645 - Mediation (3 hours)*
Law schools classically prepare attorneys to represent clients by teaching the law, theory, procedures, and, skills necessary to prepare for and try cases in court. This approach is based upon the underlying assumption that our legal system works best when disputes are determined by an impartial judge or jury after a zealous presentation of the facts and law by the attorneys for all parties. Instead, this mediation practice class is based upon the assumptions that: 1) most parties know what is in their own best interest; 2) if given the opportunity and tools, most litigants are able to solve their own problems and 3) litigants are generally more satisfied when they are involved in determining the outcome of their cases instead of the results being dictated to them by a judge or jury. The course will focus on mediation as a method of dispute resolution from the perspective of attorneys representing clients at mediation as well as from the perspective of mediators facilitating mediated settlement conferences. Students will participate in simulated mediation sessions. This course is 50% lecture and 50% practical skills.
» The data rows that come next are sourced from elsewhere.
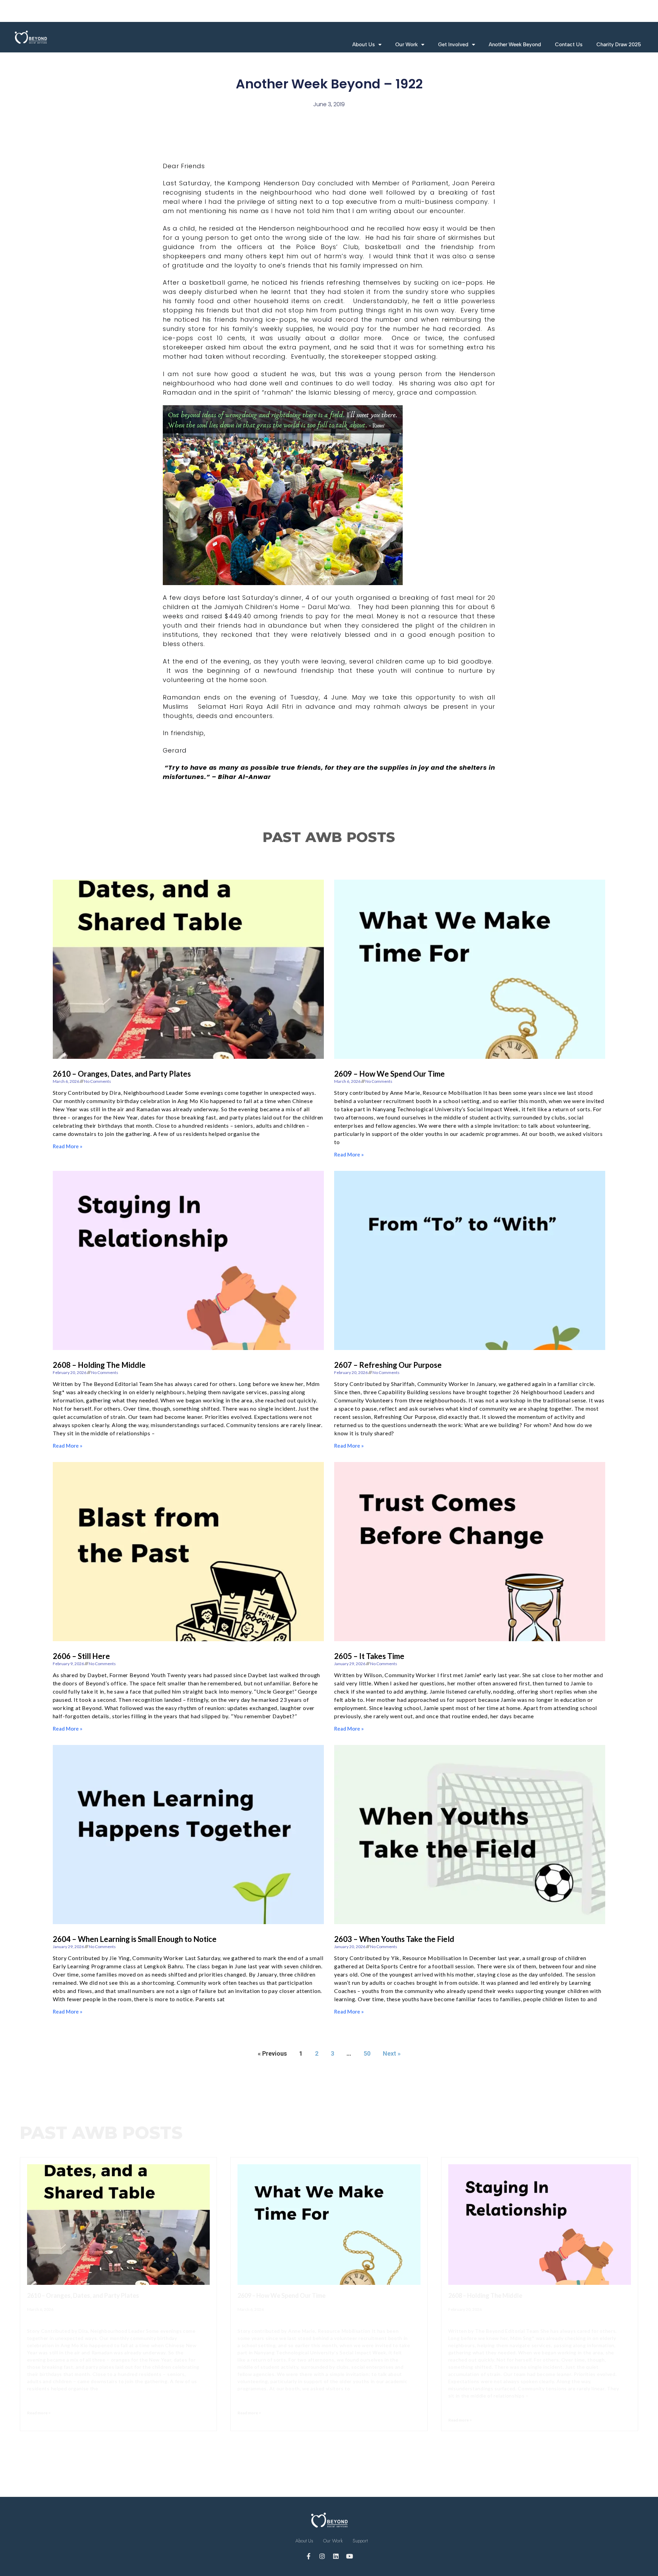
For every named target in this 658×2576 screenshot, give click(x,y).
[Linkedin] (336, 2556)
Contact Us (569, 44)
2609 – (389, 1073)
Local attorneys assist me by observing students in simulations, guiding and advising students' in-class work and adding to students' practical knowledge from their own legal careers. This course follows the required curriculum of the 40-Hour training that NC attorneys receive in partial satisfaction of the requirements to become North Carolina Dispute Resolution Commission (NCDRC) Certified Mediators. The NCDRC has approved this course as commensurate to that which practicing attorneys receive. Passing students receive a certificate of completion which they may present to the NCDRC in their fifth year of law practice in satisfaction of Rule 8A of the Revised Rules for Superior Court Civil actions. Students who have taken Dispute Resolution in the past or who are enrolled in or who plan to take the Dispute Resolution course may not register for Mediation.
* This course may be offered for 2 hours during some years.